“As we grow in awareness of one another – whether two people beginning a romance or two disparate and far-removed strangers taking an interest in the other’s culture – a wonderful thing begins to happen: we begin to care for the other as if the other is part of us. This is the magic of life that our ancient teachers have bid us to see; the invisible filaments of interconnectedness that bind us together in love and appreciation.”
— Scott A. Hunt
Embracing different. It’s a phrase my wife and I have said pretty regularly to each other this past year.
As expats living in Egypt in order for us to enjoy our time here embracing differences is essential. As you might imagine there’s been a lot of things we’ve needed to get used to. It’s not only the obvious things either, like the culture, weather or religious practices. It’s the little things too. In Egypt you need to make sure you always have cash on hand for when the guy comes to your apartment to collect your monthly electricity payments. Here the supermarkets often don’t have the items you purchased last week in stock anymore. Here you should always try to have small bills when you go into a store because many vendors don’t carry a lot of change. So many things are different than what we’re used to in Canada.
And never was “different” highlighted more so than our our recent trip to India. Coming from North America there’s not much that can prepare you for how different it is just to walk down a street on the subcontinent. The honking horns. The cows walking amongst the cars, bicycles and rickshaws. The unfamiliar smells, both pleasant and otherwise. And always having to fend off touts or haggle for the best price for something.
There are times when all this “different” can wear you down. It’s so much easier when you know what to expect when you enter a situation – especially situations that at least on the surface feel familiar. For example, it’s nice to know that when I order pizza in a restaurant, it tastes like I expect it too. Heck, there’s a reason a restaurant like McDonalds has been so successful over the years. You can walk into a McDonalds anywhere in the world and order a hamburger and it will always taste exactly the same (well, except for maybe India, where they don’t have beef on the menu!).
But here’s the thing that I think so many people fail to recognize. Different does not inherently mean wrong or bad. It simply means different. The way of doing something that you’re used to is not automatically better by default. There’s more than one way to skin a cat so to speak.

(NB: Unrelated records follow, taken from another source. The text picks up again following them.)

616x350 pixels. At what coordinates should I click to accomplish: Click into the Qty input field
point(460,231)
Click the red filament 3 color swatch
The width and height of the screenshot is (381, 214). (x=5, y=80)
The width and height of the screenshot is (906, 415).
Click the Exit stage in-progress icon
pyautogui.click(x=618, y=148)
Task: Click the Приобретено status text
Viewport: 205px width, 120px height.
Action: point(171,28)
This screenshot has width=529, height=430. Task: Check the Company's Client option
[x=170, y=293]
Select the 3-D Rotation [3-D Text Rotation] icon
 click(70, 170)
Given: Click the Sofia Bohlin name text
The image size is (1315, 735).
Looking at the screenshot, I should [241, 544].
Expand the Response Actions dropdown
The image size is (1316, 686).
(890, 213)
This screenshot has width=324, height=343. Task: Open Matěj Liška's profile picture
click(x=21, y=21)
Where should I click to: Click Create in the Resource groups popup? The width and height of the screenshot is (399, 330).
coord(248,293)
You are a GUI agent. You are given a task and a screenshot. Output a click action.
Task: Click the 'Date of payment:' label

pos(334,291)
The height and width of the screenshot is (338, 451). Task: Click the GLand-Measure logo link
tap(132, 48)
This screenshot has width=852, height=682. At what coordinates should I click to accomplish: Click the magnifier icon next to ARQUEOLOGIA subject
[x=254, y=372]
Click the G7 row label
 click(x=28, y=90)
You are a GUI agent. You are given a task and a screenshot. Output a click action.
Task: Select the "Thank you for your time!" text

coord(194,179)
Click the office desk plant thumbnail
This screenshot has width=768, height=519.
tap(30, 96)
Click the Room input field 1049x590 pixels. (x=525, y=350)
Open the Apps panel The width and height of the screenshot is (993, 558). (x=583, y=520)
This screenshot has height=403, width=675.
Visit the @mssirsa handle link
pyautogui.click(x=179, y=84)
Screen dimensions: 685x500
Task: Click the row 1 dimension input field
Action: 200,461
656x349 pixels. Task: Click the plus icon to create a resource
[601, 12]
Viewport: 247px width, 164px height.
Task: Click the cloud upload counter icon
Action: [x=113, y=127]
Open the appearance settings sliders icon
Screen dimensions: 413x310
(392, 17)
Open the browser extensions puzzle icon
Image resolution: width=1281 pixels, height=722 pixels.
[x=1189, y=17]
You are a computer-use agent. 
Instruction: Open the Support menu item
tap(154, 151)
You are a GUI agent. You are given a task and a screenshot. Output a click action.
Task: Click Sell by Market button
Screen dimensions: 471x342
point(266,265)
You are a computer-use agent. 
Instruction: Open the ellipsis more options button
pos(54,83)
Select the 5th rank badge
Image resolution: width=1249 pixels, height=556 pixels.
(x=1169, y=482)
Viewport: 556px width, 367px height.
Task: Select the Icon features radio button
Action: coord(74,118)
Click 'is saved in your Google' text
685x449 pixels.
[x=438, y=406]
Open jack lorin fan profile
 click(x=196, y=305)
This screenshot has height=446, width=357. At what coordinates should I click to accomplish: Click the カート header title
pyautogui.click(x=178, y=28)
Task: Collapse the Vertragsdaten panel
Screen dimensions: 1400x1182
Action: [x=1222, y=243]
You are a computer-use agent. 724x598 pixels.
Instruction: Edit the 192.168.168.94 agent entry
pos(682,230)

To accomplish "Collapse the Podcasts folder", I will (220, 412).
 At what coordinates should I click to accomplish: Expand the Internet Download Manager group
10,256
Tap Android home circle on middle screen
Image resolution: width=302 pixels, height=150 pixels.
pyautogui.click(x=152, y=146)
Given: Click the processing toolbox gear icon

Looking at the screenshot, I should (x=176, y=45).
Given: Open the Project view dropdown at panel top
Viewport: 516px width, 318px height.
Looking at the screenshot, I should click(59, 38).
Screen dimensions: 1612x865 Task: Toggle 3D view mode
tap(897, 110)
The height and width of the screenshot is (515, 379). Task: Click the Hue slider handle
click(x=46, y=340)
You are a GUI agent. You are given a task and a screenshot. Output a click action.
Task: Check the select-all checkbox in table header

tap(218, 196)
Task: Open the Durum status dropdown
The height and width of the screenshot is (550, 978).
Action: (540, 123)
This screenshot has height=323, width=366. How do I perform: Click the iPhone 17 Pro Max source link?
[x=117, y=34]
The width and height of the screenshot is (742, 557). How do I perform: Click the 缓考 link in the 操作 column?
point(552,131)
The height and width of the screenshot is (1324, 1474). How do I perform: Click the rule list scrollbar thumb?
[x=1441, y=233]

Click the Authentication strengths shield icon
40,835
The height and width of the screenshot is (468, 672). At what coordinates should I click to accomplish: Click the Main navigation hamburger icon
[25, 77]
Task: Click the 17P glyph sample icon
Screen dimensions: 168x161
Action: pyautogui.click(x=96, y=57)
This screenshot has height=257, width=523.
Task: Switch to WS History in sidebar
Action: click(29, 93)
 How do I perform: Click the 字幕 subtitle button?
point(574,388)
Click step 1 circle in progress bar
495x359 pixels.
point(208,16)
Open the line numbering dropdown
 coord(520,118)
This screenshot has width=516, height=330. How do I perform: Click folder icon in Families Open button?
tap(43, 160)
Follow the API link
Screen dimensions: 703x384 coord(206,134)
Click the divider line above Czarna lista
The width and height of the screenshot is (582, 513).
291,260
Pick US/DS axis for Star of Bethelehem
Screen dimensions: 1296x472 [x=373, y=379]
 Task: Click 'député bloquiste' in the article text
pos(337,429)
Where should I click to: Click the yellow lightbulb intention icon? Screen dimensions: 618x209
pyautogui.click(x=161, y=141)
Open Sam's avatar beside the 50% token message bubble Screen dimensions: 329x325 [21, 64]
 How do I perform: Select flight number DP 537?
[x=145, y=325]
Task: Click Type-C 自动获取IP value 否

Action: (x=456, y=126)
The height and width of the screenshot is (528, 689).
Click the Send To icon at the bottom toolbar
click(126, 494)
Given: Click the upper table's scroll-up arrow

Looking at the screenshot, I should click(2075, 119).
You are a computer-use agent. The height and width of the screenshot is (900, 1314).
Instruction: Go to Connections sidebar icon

And there’s lot’s of ways to get from point A to point B.
I’m not sure I’ll ever forget an event from a few year’s back when we were travelling in Scotland. Being the Harry Potter fans that we are, my wife and I decided to ride the Jacobite train (aka the “Hogwart’s Express”) from Fort William to the village of Mallaig and back. The train had an unusual method for numbering their seats where the seat numbers changed depending if you were on the outbound or return ride. While this numbering system caused us some initial confusion, once we figured it out we were fine. Unfortunately for the American family sitting in the berth next to us, it wasn’t that simple. Upon arrival they seemed to have a tough time figuring out their seats even after we tried our best to explain things to them. They ended up sitting in the wrong seats and were asked to move when the owners of the seats eventually arrived. Mom wasn’t happy and let Dad know about it. She couldn’t understand why it had to be so “complicated”. I remember feeling sorry for the guy as he was obviously the one who booked the tickets. Anyways, on the return trip essentially the same thing happened and the mom lost it. She tore a strip off her husband again and let the poor train attendant have it too. As all this was happening, I remember thinking to myself – “We’re in Scotland. It’s not the same as the US. Just roll with it”. She wasn’t able to do that and it essentially ruined what would otherwise have been an amazing time for that family. I often think about that incident whenever I feel myself getting frustrated in a situation that isn’t playing out the way I’d expected it to.
So what are the advantages of embracing different, aside from just saving yourself the odd frustrating situation?
Embracing differences allows us to look at things from a new perspective. It can challenge our preconceived notions and help us to have empathy for others. It can also open up a whole new world to us that would be otherwise undiscovered.
If we only ever do what is comfortable or familiar, how do we ever learn? When we decided to move to Egypt, it wasn’t just about being able to see the Pyramids. It was also about being able to learn about a new culture that was quite different than ours. I wanted to better understand things like why they Egyptian people forced a revolution 3 years ago. Or the role that religion plays in their daily lives. Or the local cuisine. The list really goes on and on….
If you’re not willing to embrace something different, it’s a little like putting your head in the sand to the world around you. It leads to close-mindedness and intolerance. Not exactly qualities anyone should be aspiring to.
I’ll readily admit that embracing differences can be a challenge at times. Humans are creatures of habit. Familiar is comfortable. But this shouldn’t hold you back from embracing the differences when you encounter them.
It doesn’t mean you need to travel the world to experience differences as me and my wife have chosen to do (although I’d highly recommend it!). It’s more than possible to embrace differences that you have in your regular daily lives. Because really, what’s the downside? At worst, maybe you realize that something is not for you. But at best you end up with a completely rewarding experience that makes your life fuller for having done so.